The propagation velocity of the elastic wave provides a direct measurement of the biomechanical property, as pre-calibration is not necessary to convert the displacement to elasticity. To visualize the elastic wave propagation, an M-B scanning protocol is utilized to induce and detect the displacement. At each lateral position, 500 A-lines are acquired to record the phase change over time (M-mode). The ultrasound transducer is excited after a trigger delay of 1 ms to generate an ARF with a duration of 200 μs for each M-mode acquisition. After one M-mode acquisition, the galvanometer scanner moves the detection beam to the next lateral position, and the same step is repeated. A total of 3000 M-mode images are acquired for each dataset to convert to B-mode images. The scanning protocol is summarized in Fig. S6 in the Supplementary Material. The phase-resolved Doppler algorithm is applied to extract the temporal phase information. With a time interval of 50 μs, inter-A-line analysis is performed to obtain time-lapse Doppler OCT B-scans and spatiotemporal Doppler OCT images. Young’s modulus can then be calculated by determining the propagation velocity using the spatiotemporal Doppler images. Because the different boundary conditions yield different propagation modes of the elastic waves, a specific equation is used to calculate the elasticity based on the sample types8,45. In our experiment, Young’s modulus, E, is calculated based on the Rayleigh wave velocity, VR, and Lamb wave velocity, VL, for the tissue-mimicking phantom and rabbit cornea, respectively. The data processing steps and key equations for elasticity calculation are detailed in Fig. S7 in the Supplementary Material.

Phantom preparation

To fabricate the silicone-based phantom that mimics tissue biomechanical properties, 2 g of titanium dioxide was added to every 100 g of silicone rubber base (P4—Part B, Eager Polymers, Inc., IL) and mixed using an ultrasonic cleaner. Then, 1 part of the silicone rubber base with well-mixed titanium dioxide was added to 16 parts of silicone activator (P4—Part A, Eager Polymers, Inc., IL). After the base was gently mixed with the activator using a stirring rod, the mixture was placed into a vacuum chamber until all the air bubbles trapped inside the mixture were removed. The mixture was then poured into a container for molding and cured for 24 h. The final phantom had dimensions of 40 mm × 40 mm × 10 mm.

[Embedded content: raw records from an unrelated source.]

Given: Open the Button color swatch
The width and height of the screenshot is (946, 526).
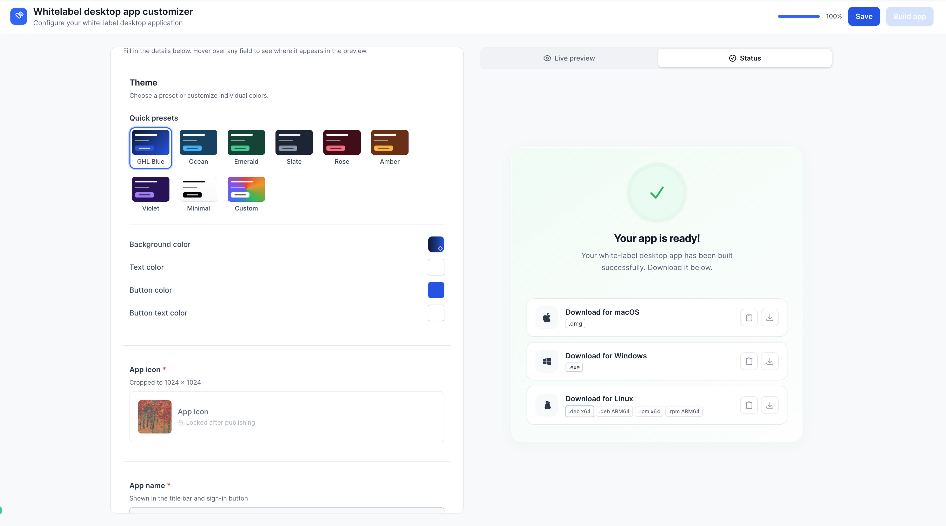Looking at the screenshot, I should click(x=436, y=290).
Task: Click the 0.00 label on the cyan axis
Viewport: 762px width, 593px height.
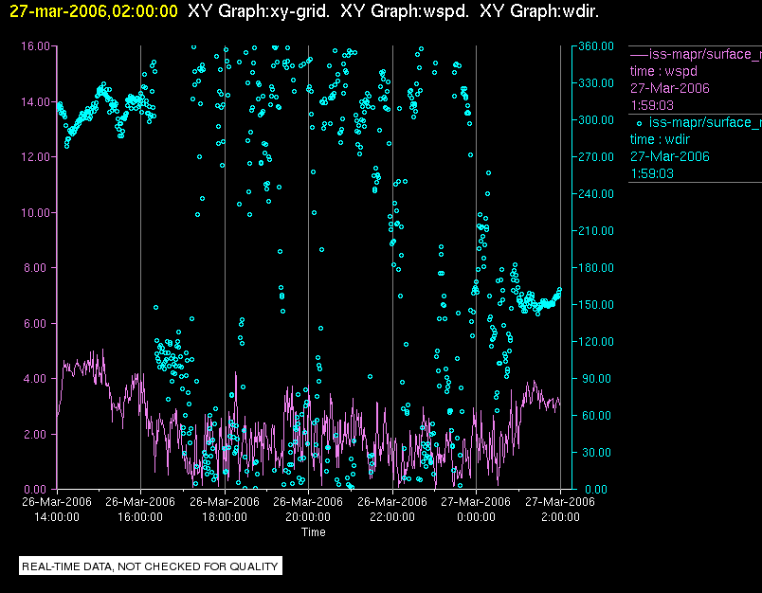Action: coord(596,489)
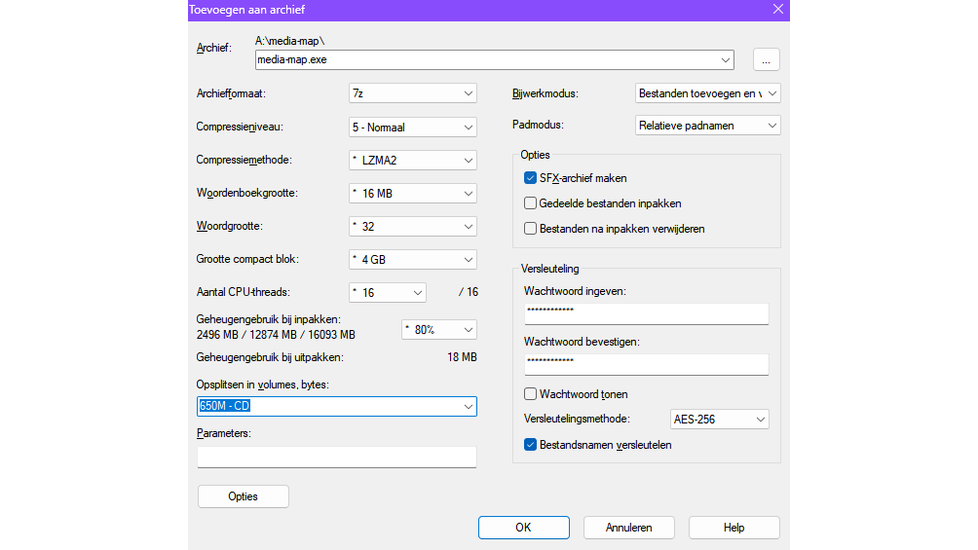The width and height of the screenshot is (978, 550).
Task: Toggle the SFX-archief maken checkbox
Action: pos(531,178)
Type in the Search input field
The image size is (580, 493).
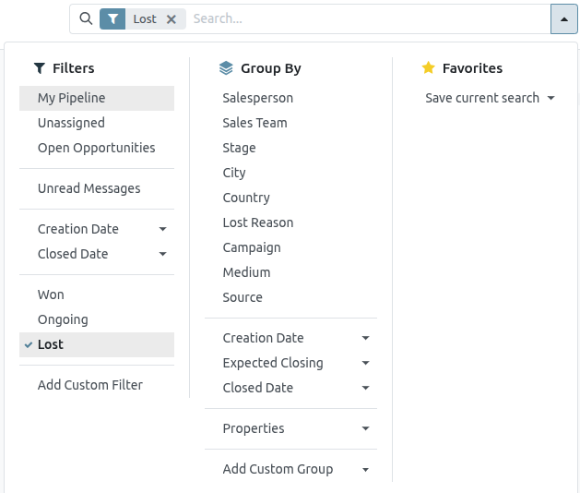[x=369, y=18]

In vivo rabbit experiment preparation

To induce the initial anesthesia, the rabbit (New Zealand white rabbit, male, ~3 kg) was administered a ketamine-xylazine mixture (35 mg/kg and 5 mg/kg, respectively) subcutaneously. Two drops of 2.5% proparacaine hydrochloride were applied topically for local anesthesia. After conforming to the proper depth of anesthesia, the rabbit was placed onto a stage for position adjustment. The rabbit’s eye was covered with sterile ultrasound gel to provide a conductive medium between the eye and the acoustic wave for the IOP experiment. To obtain a higher IOP, the rabbit eye was carefully proptosed, and a sterile latex drape with an aperture was put through the globe to maintain proptosis. Eye proptosis in rabbits typically increases the IOP to ~50 mmHg. All procedures were reviewed and approved by the Institutional Animal Care and Use Committee at the University of California, Irvine, under protocol #AUP-19-042.